Al Muntazah Markets
- Type: Private
- Industry: Retail
- Founded: July 23, 1984; 42 years ago in Muharraq, Bahrain
- Founder: Jalal Al Meer
- Headquarters: Bahrain
- Area served: Bahrain
- Products: Groceries and household goods
- Services: Supermarkets Convenience retail
- Parent: Al Meer Group
- Website: almeergroup.com

= Al Muntazah =

Bahraini supermarket chain

Al Muntazah Markets is a Bahraini supermarket chain owned by Al Meer Group. The chain operates in the food retail sector and has expanded through a network of branches across the kingdom.

==History==
Al Muntazah began in 1982 on the initiative of Jalal Al Meer, founder of Al Meer Trading Establishment, after the family business identified demand for a modern supermarket chain in Bahrain. After two years of planning and procurement, the first Al Muntazah branch opened in Muharraq on 23 July 1984.

In 2002, the supermarket chain led a consumer boycott of American brands against Israel's hostility towards Palestinians in West Bank and the Occupied Territories.
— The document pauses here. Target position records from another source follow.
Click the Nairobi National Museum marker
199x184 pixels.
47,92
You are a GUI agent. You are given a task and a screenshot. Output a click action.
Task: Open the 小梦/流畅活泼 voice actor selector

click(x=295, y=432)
By 2006, the chain had expanded to 11 branches in Bahrain. In 2015, the company further extended its operations by opening its first Al Muntazah Express branch in Muharraq. The second express branch is due to open in the city of Rifa'a by the first quarter of 2016. In 2021, Diyar Al Muharraq announced that Al Muntazah would open a traditionally themed branch at Souq Al Baraha in Diyar Al Muharraq. At the official inauguration of the Diyar Al Muharraq branch in January 2022, Bahrain's Ministry of Industry and Commerce said that Al Muntazah had reached 12 branches, including main and express outlets, and was serving about eight million customers annually.

In October 2025, after reports and social media rumours about branch closures, the company said that its branches were still operating and that it was working through supply chain and financial challenges.

==Operations==
Al Muntazah Markets operates as one of Bahrain's local supermarket chains and forms part of the Al Meer Group's retail activities. Its outlets sell groceries and everyday consumer products, and the company has also operated express-format branches in Bahrain.